An introduction to bourbon - American whiskey Restaurants, Wine, Travel, Opinions

An introduction to Bourbon
Food article / commentary

Reviewed By

Sue Dyson and Roger McShane

For an article also posted on this site we sought out some of the must-drink single malt Scotch whiskies and we promised to have a look at the other side of the Atlantic to see if whiskey, particularly that known as bourbon would create as much interest.
Well, we should start by saying that we found some stunning bourbons on offer. However, we think that the purists will probably continue to gravitate to single malt Scotch as a finer example of the art of distilling. (Sorry USA!)
Let's see why.
Bourbon, by US law, must contain a mash of at least 51% corn and be stored in charred, new American white oak barrels (they can be stored in any oak barrels but everyone seems to use the white oak) for at least two years.
There are also strict rules about additives - it not being legal to add any sweeteners or colouring agents at the bottling stage. Apart from this, the process is very similar to the production of Scotch. Make some beer and then distil it!
Although there are no defined geographical areas for bourbon, the only spirits with this classification are in the state of Kentucky. So, even though the venerable Jack Daniels which has many of the same characteristics as a bourbon (although it is drip-filtered though charcoal), it is called a Tennessee whiskey.
You will often see terms such as small batch or single barrel in relation to bourbons.
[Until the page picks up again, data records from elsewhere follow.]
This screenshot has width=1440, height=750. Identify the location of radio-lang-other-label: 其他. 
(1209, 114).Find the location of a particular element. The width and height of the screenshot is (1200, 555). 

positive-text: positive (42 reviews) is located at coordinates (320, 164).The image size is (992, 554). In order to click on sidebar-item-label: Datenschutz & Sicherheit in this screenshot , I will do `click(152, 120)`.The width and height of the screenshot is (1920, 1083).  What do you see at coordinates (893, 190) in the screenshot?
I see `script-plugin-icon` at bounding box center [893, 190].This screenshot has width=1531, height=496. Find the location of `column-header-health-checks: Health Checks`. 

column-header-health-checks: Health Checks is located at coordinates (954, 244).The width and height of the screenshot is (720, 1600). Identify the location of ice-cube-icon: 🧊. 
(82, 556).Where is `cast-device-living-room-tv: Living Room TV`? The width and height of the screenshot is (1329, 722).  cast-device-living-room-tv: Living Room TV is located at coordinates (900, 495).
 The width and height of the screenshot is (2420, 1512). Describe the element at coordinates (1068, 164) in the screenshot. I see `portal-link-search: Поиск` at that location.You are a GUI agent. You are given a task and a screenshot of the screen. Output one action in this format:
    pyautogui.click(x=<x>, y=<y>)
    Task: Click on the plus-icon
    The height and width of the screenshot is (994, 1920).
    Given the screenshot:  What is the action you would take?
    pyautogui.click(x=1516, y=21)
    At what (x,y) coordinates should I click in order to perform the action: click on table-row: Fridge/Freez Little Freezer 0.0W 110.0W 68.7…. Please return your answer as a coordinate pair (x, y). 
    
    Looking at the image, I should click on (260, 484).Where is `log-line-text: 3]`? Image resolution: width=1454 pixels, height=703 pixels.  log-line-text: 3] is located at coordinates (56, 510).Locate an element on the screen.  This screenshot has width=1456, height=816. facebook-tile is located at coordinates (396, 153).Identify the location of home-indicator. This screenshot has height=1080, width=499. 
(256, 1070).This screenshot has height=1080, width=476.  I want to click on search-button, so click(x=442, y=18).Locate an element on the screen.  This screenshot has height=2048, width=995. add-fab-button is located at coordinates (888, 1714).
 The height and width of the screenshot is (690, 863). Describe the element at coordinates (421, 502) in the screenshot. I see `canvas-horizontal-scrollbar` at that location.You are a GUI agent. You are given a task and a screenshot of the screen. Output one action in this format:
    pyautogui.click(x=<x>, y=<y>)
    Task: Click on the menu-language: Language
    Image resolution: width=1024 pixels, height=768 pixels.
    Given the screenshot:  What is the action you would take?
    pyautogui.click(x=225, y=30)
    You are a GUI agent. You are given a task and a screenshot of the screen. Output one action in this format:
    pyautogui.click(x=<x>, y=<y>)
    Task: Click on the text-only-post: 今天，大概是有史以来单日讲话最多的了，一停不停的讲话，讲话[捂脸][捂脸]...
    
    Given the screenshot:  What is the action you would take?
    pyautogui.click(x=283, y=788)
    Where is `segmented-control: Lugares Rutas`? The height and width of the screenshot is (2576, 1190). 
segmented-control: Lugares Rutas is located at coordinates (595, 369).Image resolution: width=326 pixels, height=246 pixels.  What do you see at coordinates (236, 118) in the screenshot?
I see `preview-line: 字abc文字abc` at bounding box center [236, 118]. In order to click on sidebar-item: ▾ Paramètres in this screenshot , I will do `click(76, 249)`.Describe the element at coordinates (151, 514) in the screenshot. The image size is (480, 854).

These are mainly marketing hype, but small batch usually means that the bourbon has been blended from a limited number of barrels and single barrel means that it has been made from a single barrel of whiskey, hence is similar to a pure malt.
To drink bourbon use a large wine glass or a brandy snifter and drink them neat. Ice will immediately kill a lot of the aromas and the more delicate nuances of flavour.
So, what ones should you seek out. Like Scotch, there are some that are just so difficult to find that there is no point in recommending them. The three that we ended up with are all easy to locate in a number of countries.
Surprisingly, no one bourbon stood out head and shoulders above the rest. The top ten were all very close.
Let's start with a very readily available bourbon. We were entranced by the Wild Turkey Rare Breed. A powerful drink with lots of spices and vanilla and the ever-present caramel. Yet there is an elegant overtone to this bourbon which is quite appealing.
Our next recommendation is Bookers. This is a brute of a drink. Huge, powerful, up-front and with smoke coming through on both the nose and the palate. Take a sip of this and then see how long it hangs around!
For those wanting to get into bourbon and not wanting an big, up-front drink then the elegant and refined Woodford Reserve (sold in an elegant and refined bottle) might be a very good choice. This is a complex bourbon that lasts on the palate and has layer after layer of complex, but not aggressive, flavours.
Also impressive are Elijah Craig 18yo, Blantons, Rock Hill Farm and Van Winkle Family Reserve 13yo.
And, if you want a good value bourbon at a lower price than the ones we have recommended then you can't go past the one that started the recent revival of small batch bourbons, namely Makers Mark.
So, after tasting our way through the long list of Scotch whisky and bourbon, which would we rather? It's a bit like saying is seafood better than steak. It all depends on the circumstances and what you feel like at the time. But if we were stranded on a desert island and could only take one bottle it would probably be Lagavulin or Ardbeg or Springbank rather than Wild Turkey or Woodford Reserve.